4 Weeks - Broke my Back

Lots of stuff to talk about this past week. As my first day back to work (part time for a few weeks at first) has been getting closer, Mitch and I started to talk about what to do as far as child care for Elba during the day while I'm working. The long of the short is that Mitch is going to stay home with Elba during the day and decided to go to school at night for nursing. We are looking at the nursing program of several schools and likely that will impact our decision on where we go from here. I am so relieved and happy about this plan. Not only was I terrified at the thought of leaving Elba with a stranger so quickly, but also I'm so happy and excited that Mitch has decided what he wants to be when he grows up!

Speaking of our little bundle; he is teasing us with smiles! Sometimes I think it might be a real smile, but Mitch will insist that it is gas. I can't tell, but this is the right time for that milestone. Either way, it warms my heart and makes me laugh each time his big gummy mouth opens wide into a big smile.

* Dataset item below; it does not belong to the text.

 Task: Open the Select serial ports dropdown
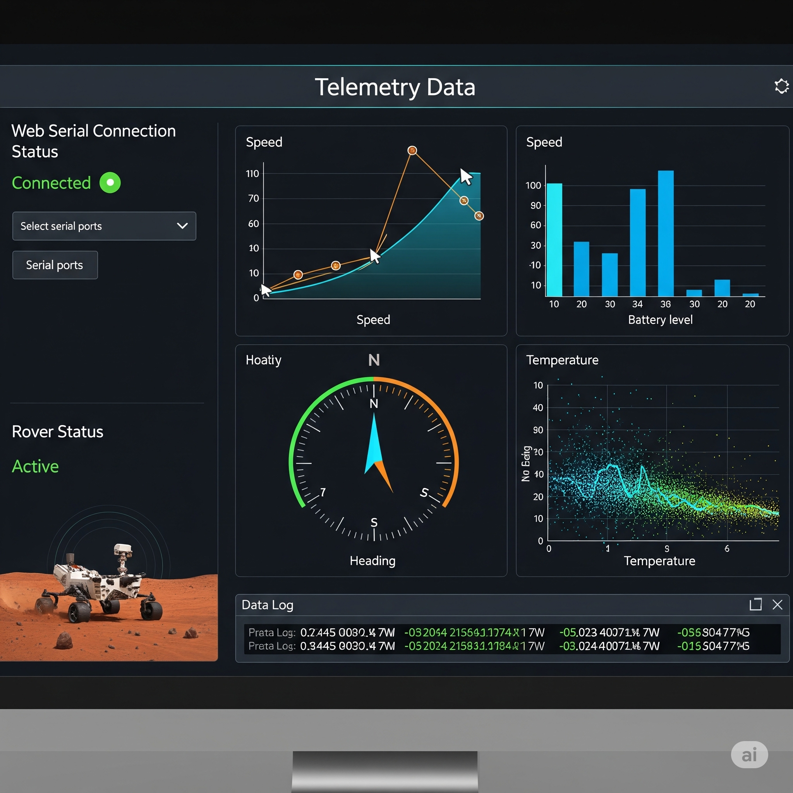point(104,226)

So there was a day that I felt pretty motivated to feel accomplished in doing stuff for the day, so I went grocery shopping by myself with the boy in tow. I'd also cleaned the house during the day and made dinner when I got home. At the end of the day my knees and feet where aching...looks like I overdid it! I thought, "Okay, I'll take it easy." The very next day my back started to ache. My lower back, and each time I bent or tried to pick something up it would get a little worse. I thought, "Okay, I'll take it easy." The next morning I hurt from the moment I woke up. It was difficult to get out of bed. All day hurt as the pain spread through and up my back. That night was the worst. Every time I tried to bend and lift anything intense pain would shoot through my back. I called my doctor the next day to see if this was normal. Apparently it is common for new Mom's to strain their back as they don't their babies correctly (with their knees) and this gets compounded when you have weakened abdominal muscles from a C-section. What to do? Take a few days off of picking up anything and have a constant supply of pain killers coursing through me. That I can do. It has been two days and I'm feeling better, but still unable to bend at the waist and lift anything heavier than say ten pounds. Oh well, good excuse to have Mitch get up to get the baby for me. :)

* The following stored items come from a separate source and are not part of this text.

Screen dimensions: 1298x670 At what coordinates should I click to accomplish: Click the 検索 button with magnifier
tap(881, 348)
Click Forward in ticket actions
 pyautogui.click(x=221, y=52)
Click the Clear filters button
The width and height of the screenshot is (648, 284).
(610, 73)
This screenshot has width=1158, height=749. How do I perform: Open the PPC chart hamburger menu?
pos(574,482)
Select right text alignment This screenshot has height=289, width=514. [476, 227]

Mitch and I had a bit of a meltdown this week too. Elba is not sleeping very well at night. His days and nights are still confused (we are working on this) and every night about 9:30-10:30 he starts getting fussy. Fussy is putting it lightly. That is when it starts, but it will last hours of nothing soothing him and despite our best efforts and attending all his needs he is not happy or content. One such night after several hours (I think around 2am) Mitch came out of the bedroom upset. I took him wrong or took exception to his attitude and we then got into it. This lead to him being angry at me as well. Without getting into all the details it was horrible and it took a few days for us to get over it and resolve our own issues with each other. This was really difficult and upsetting.

Weight - 115 (looks like it will be diet and exercise to keep up the loss at this point).

1 comment:

  1. Having a kid is one of the most stressful things that can happen to a relationship and is a real test. Parents often argue over how to handle X or deal with Y, and it's compounded by the fact that both aren't getting enough sleep and are generally stressed out. Try not to take it out on each other, don't hold grudges, and try to support each other as much as possible. It's a lot easier to raise a kid when there's 2 of you as opposed to 1.